Tobias_Keller,_Global_Safety_Consulting_Coordinator_im_tec.nicum_der_Schmersal_Gruppe,_Wuppertal
„Wichtig ist, den Begriff ‚Bestandsschutz‘ richtig einzuordnen! Maschinen müssen zwar nicht stillgelegt werden, wenn es neue Verordnungen oder Richtlinien gibt, allerdings muss das Sicherheitskonzept immer auf dem Stand der Technik gehalten werden. Insofern kann es also doch erforderlich werden, eine Maschine um- oder nachzurüsten“, sagt Tobias Keller, Global Safety Consulting Coordinator im tec.nicum der Schmersal Gruppe, Wuppertal.
Bild: Schmersal

Franz Dold (Sick): Ab dem 20. Januar 2027 muss die Bewertung und gegebenenfalls die Konformitätserklärung nach der neuen Maschinenverordnung (MVO) erfolgen. Dies gilt für neue Maschinen und für Maschinen, die wesentlich verändert werden. Grundlegende Änderungen durch die MVO sind Anforderungen hinsichtlich künstlicher Intelligenz, Cybersicherheit, sowie zusätzliche Anforderungen für autonome Maschinen oder kollaborative Anwendungen. Im Zuge des Inkrafttretens der MVO muss auch die Vermutungswirkung durch die Anwendung von harmonisierten Normen erneuert werden. Das stellt die Normengremien vor große Herausforderungen. Ungeachtet davon ändern sich derzeit wesentliche Normen. Für die notifizierten Prüfstellen sind eine Umstellung und eine Neubewerbung bereits vor dem Stichtag 20.01.2027 notwendig. Deshalb ist zu empfehlen, dass sich Hersteller und Betreiber frühzeitig mit den Neuerungen und Änderungen auseinandersetzen.

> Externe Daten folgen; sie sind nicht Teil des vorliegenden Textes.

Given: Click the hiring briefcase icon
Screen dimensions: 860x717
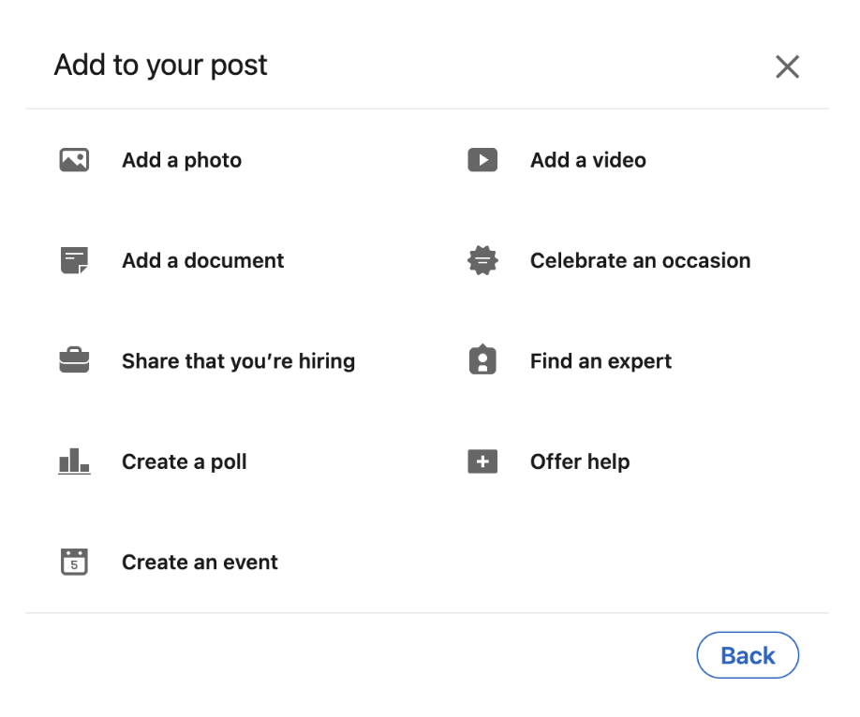Looking at the screenshot, I should pyautogui.click(x=74, y=360).
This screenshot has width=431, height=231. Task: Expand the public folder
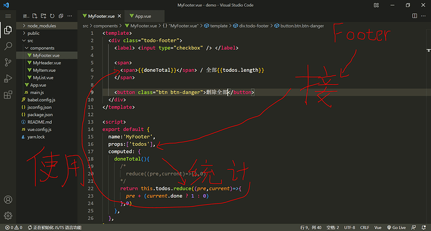(x=33, y=33)
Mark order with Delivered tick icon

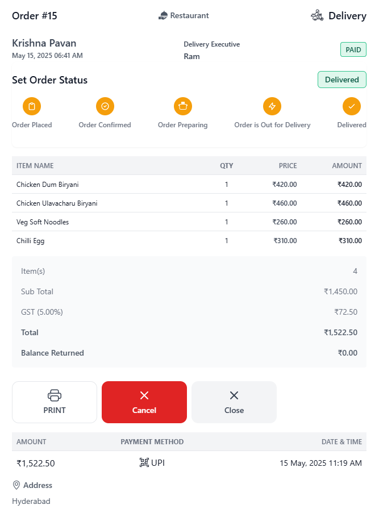pos(352,106)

Michael Flesch (Turck): Die Maschinenverordnung gilt, genau wie die Maschinenrichtlinie, für neu in Verkehr gebrachte Maschinen, wenn diese unter beide Regelungen fallen. Daher gilt sie für Maschinenhersteller, aber auch für Händler und Einführer von Maschinen. Neu ist, dass die MVO jetzt auch für Betreiber gilt, die Maschinen wesentlich verändern. Alle Beteiligten sind gefordert, die Regelungen der MVO bis zum 20. Januar 2027 umzusetzen. Aus meiner Sicht dürften die Maschinenhersteller selbst bei der Umsetzung keine bis kaum Probleme haben, wenn sie sich heute schon nach der MRL gerichtet haben. Probleme bei der Umsetzung der MVO könnten eher Händler, Einführer und Betreiber bekommen. Hier kann ich nur empfehlen, sich entsprechend weiterzubilden und vorzubereiten.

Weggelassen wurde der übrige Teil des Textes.